- _GOAL OF THE EXERCISE_
The records below are to be returned exactly as written, minus their pictures.

- _DATA PROVIDED_
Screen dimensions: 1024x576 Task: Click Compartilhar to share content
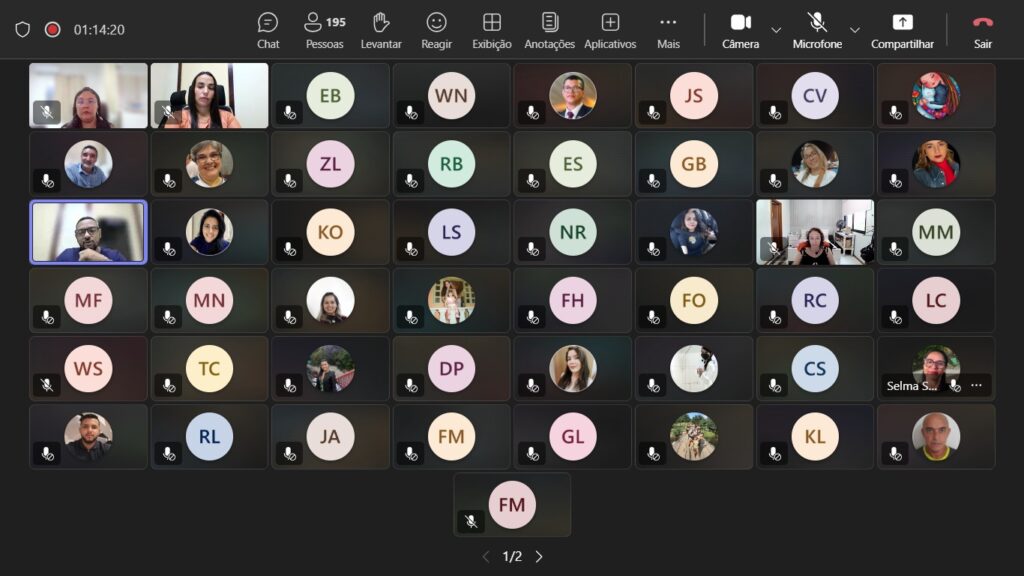[x=902, y=30]
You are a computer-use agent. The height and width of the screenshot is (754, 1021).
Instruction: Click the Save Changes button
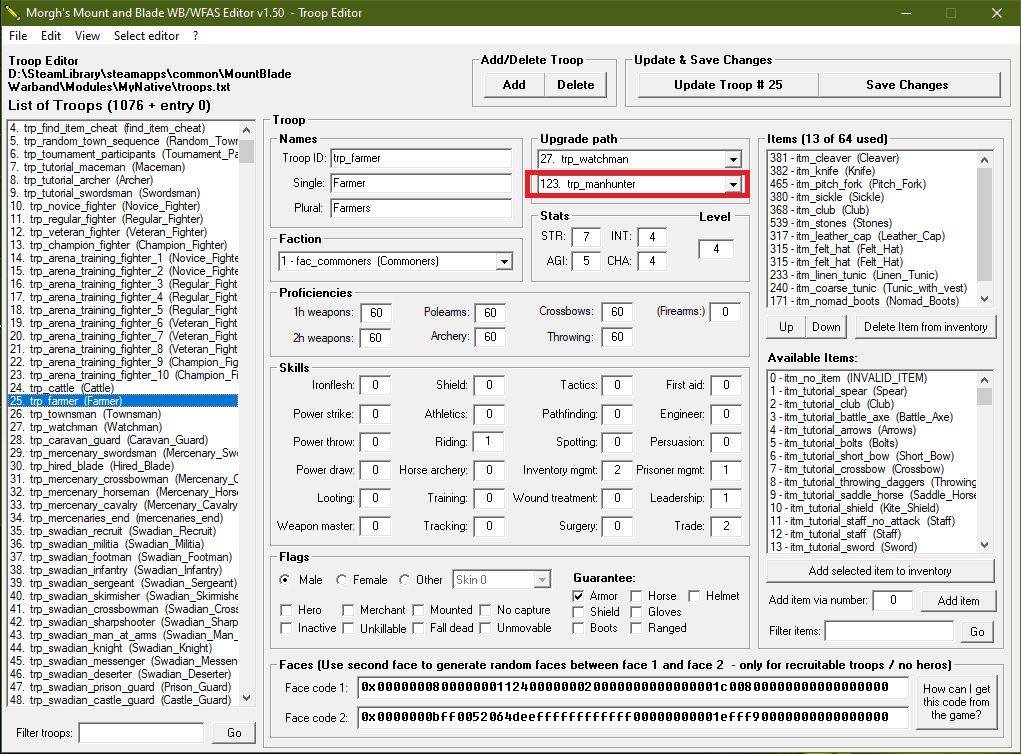point(907,85)
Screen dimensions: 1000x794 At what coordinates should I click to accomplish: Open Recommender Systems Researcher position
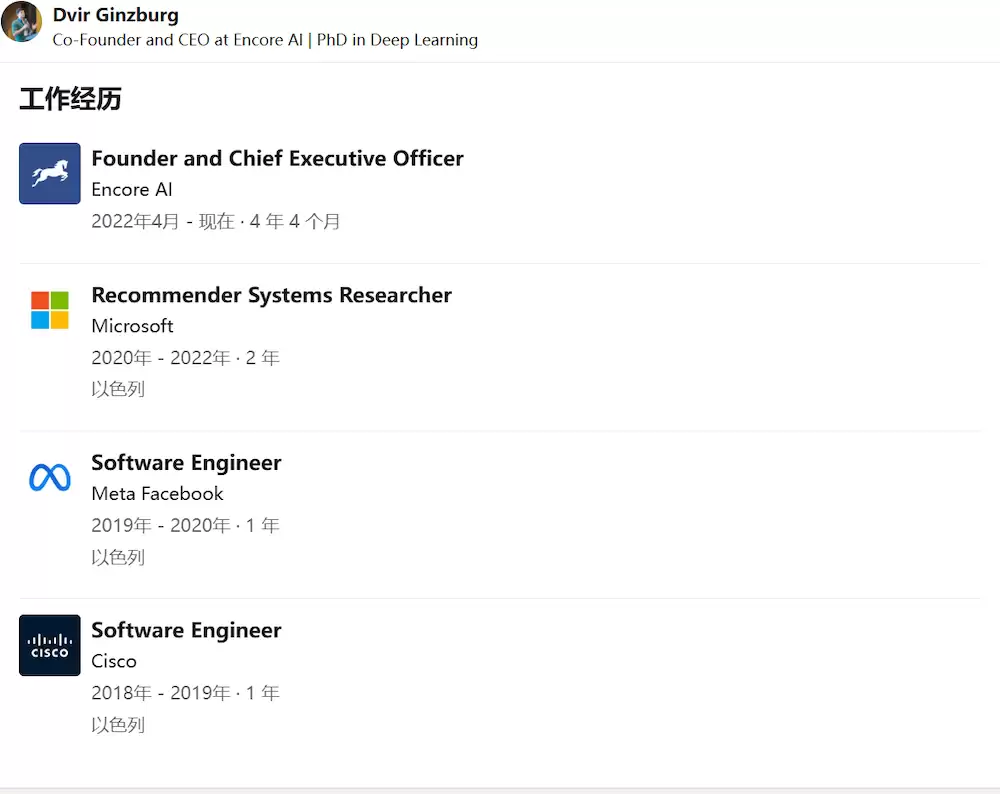pyautogui.click(x=272, y=295)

- _SOLUTION TO THIS PROBLEM_
Screen dimensions: 1024x576 Task: Click Compartilhar to share content
[x=902, y=30]
You are a computer-use agent. The height and width of the screenshot is (754, 1021).
Instruction: Click the Save Changes button
point(907,85)
Screen dimensions: 1000x794 At what coordinates should I click to accomplish: Open Recommender Systems Researcher position
pyautogui.click(x=272, y=295)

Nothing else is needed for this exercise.